- Exercise details:
Your answer should be every line of the records that contains the word "dropdown".
[Opening Task data section]
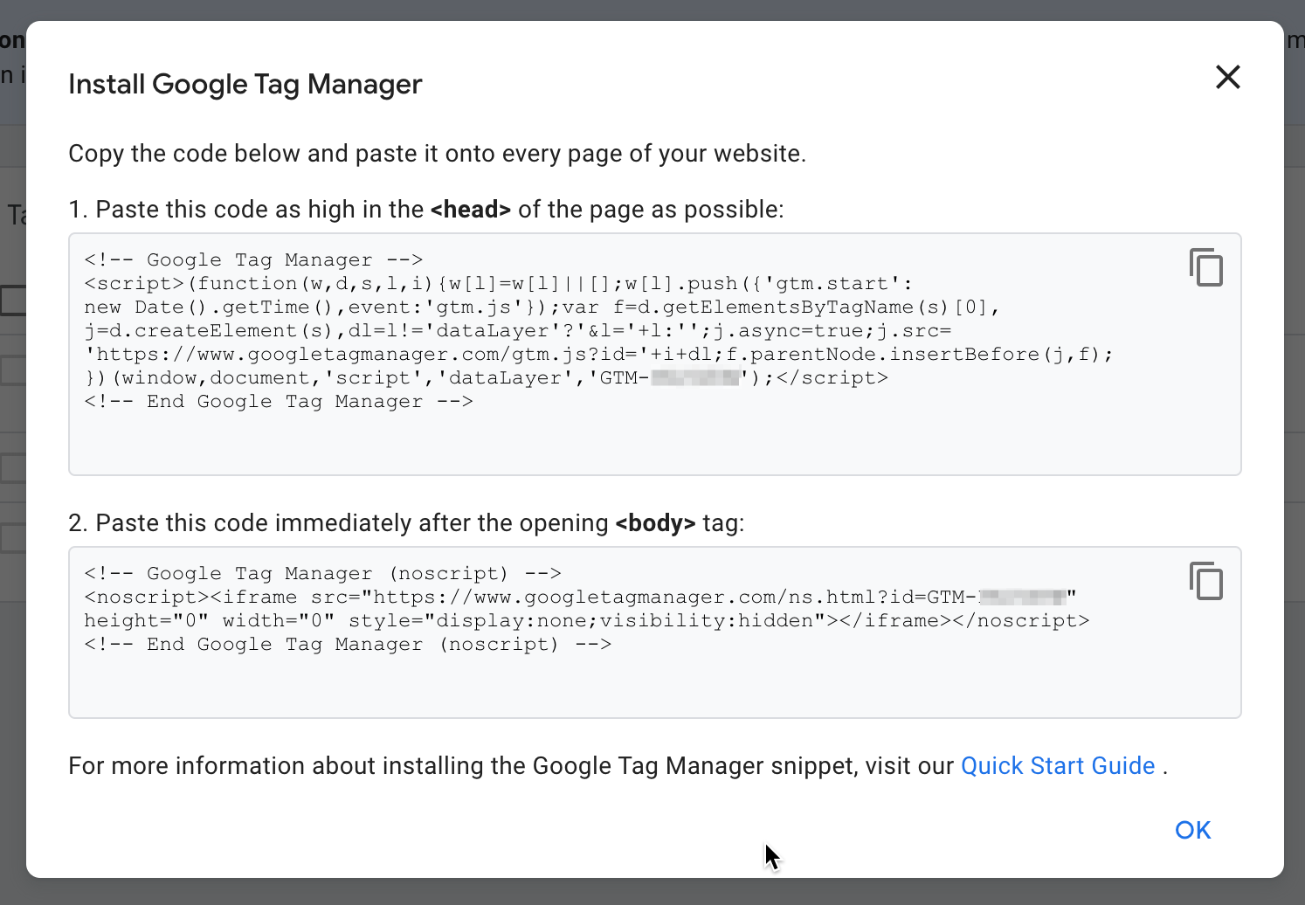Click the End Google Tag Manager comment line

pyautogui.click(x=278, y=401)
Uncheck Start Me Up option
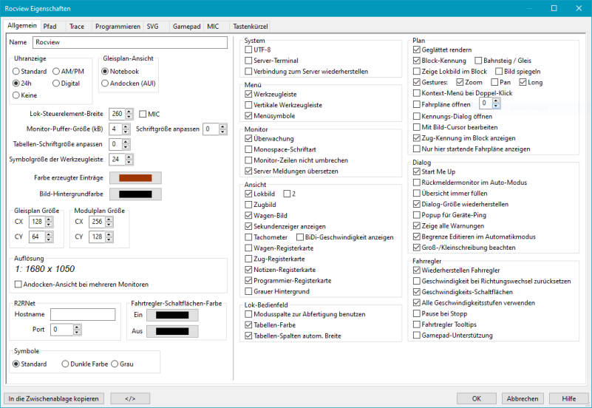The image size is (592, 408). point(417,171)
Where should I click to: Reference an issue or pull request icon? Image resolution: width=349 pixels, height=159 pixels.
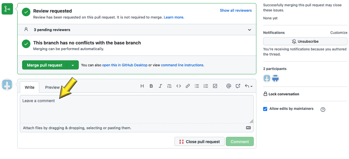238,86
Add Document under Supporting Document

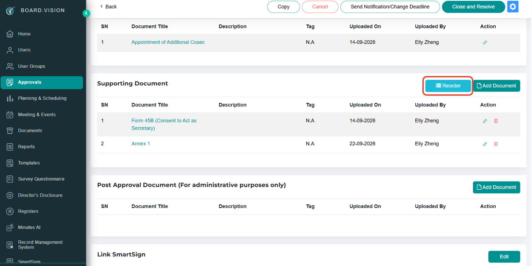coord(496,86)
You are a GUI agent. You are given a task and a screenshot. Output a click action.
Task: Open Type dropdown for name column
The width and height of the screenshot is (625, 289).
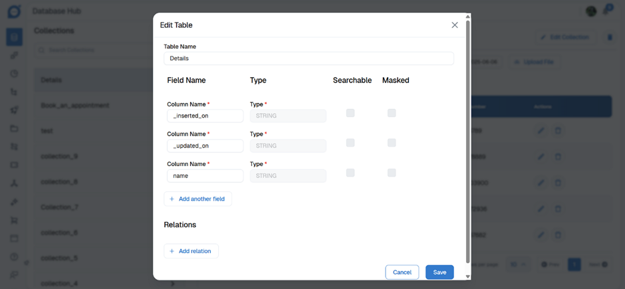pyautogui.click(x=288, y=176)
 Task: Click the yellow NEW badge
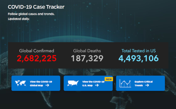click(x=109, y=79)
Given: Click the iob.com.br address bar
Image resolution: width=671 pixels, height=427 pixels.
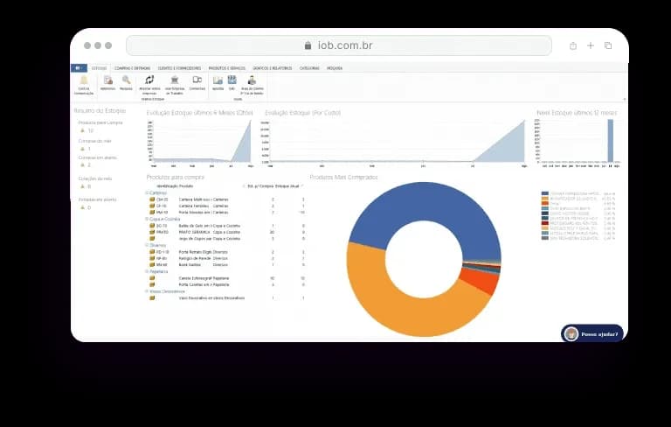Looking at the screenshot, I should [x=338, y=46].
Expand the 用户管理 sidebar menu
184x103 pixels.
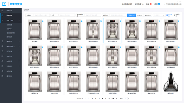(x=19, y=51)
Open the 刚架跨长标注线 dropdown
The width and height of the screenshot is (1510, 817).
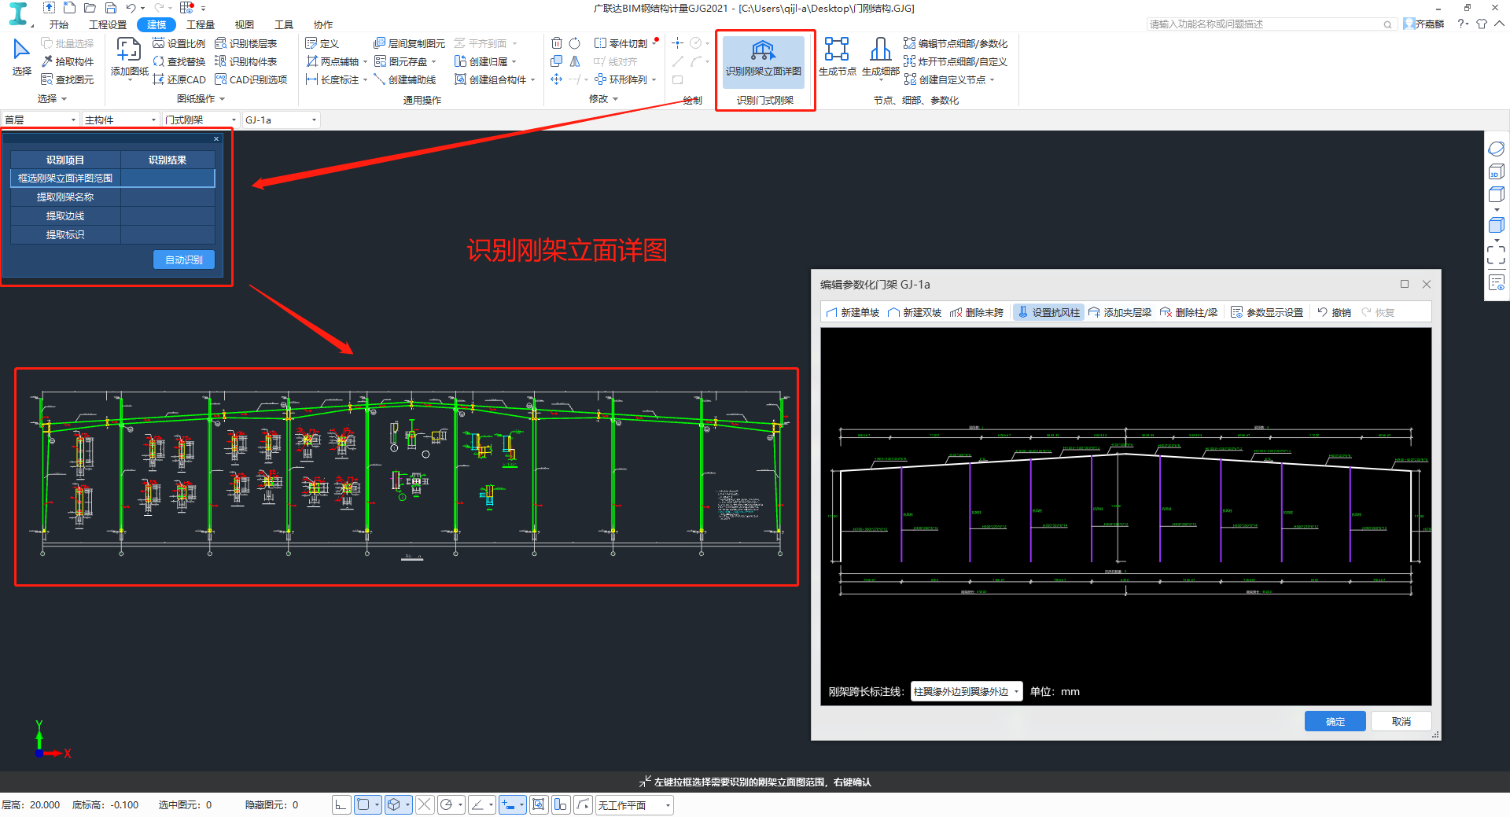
[Closing Task data section]
- Solution for this exercise:
Task: Open Type dropdown for name column
Open the 刚架跨长标注线 dropdown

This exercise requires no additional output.